• _REQUIRED TASK_
Update the entries between the line holding "This screenshot has height=410, width=503." and the line holding "click(x=51, y=186)", inclusive, replacing "release button" with "release control" and leaving everything else as it is. Return only those lines, with the pictures omitted.

--- Start of EXTRACTED INFORMATION ---

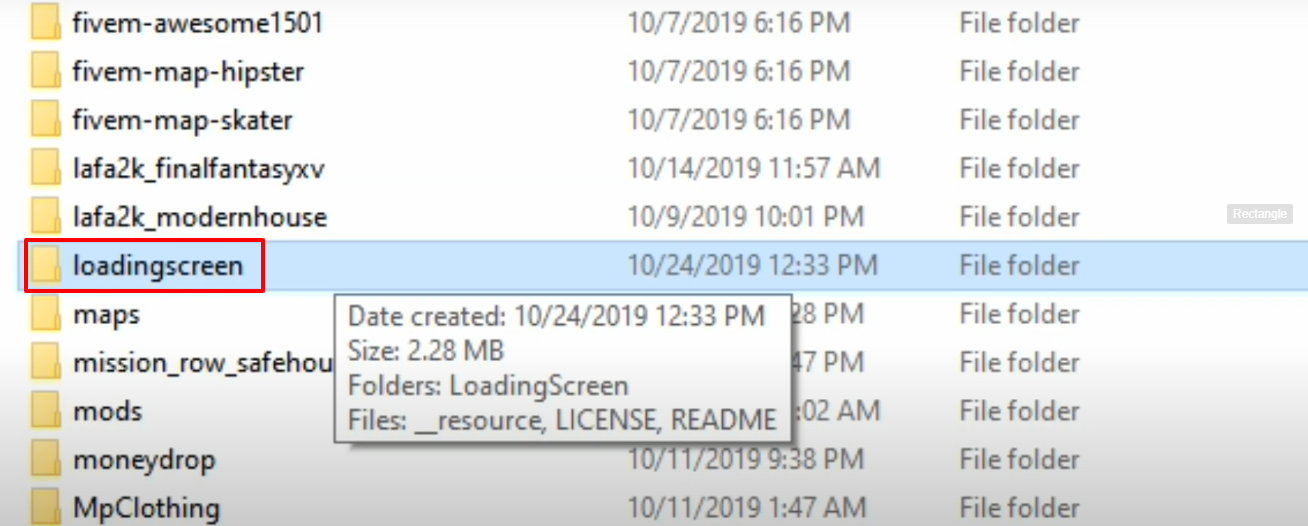Click the loadingscreen folder icon
This screenshot has height=526, width=1308.
[x=46, y=265]
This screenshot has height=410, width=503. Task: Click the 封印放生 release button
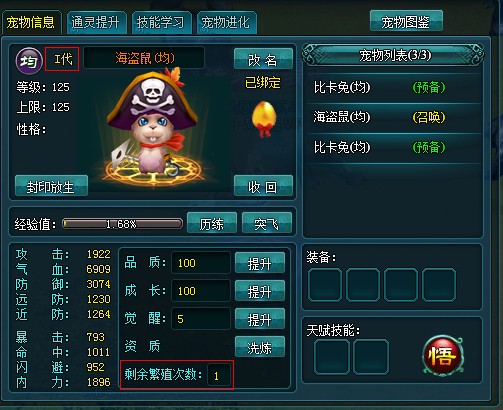click(x=51, y=186)
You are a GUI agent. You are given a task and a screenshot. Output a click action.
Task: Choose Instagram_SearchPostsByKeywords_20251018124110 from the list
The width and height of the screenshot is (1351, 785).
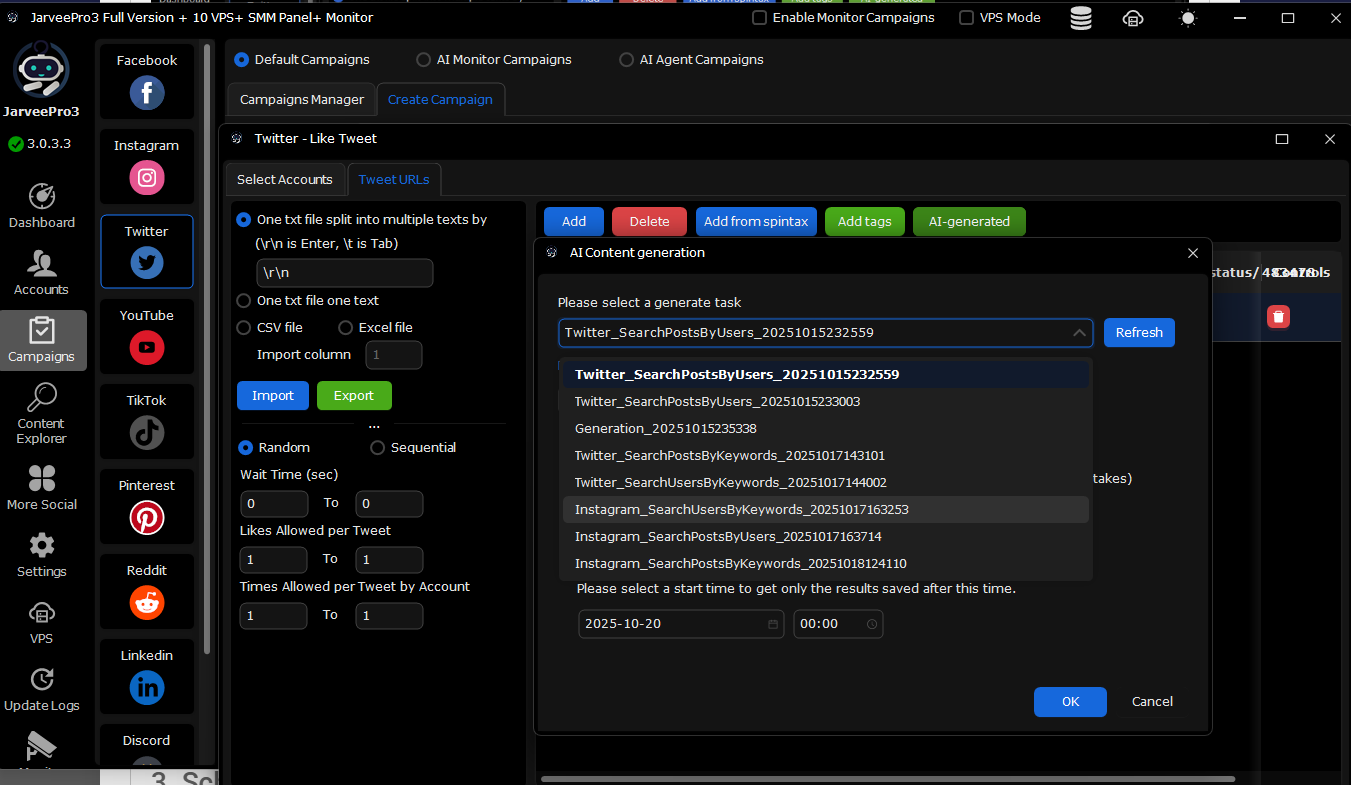tap(740, 564)
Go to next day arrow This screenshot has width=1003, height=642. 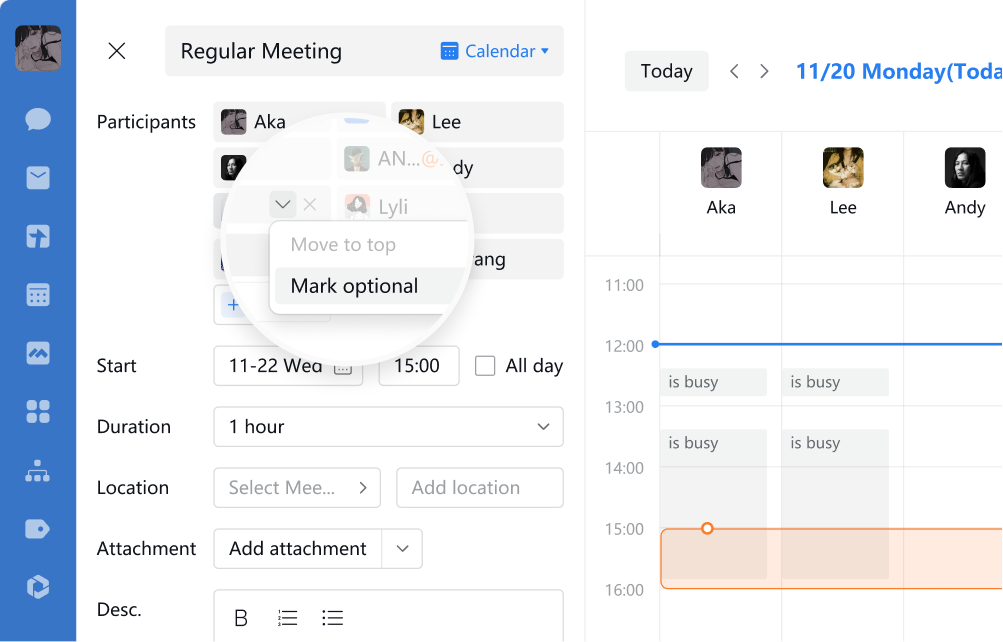pyautogui.click(x=764, y=71)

--- End of EXTRACTED INFORMATION ---

• _PROBLEM SOLUTION_
This screenshot has height=410, width=503. Task: Click the 封印放生 release control
click(x=51, y=186)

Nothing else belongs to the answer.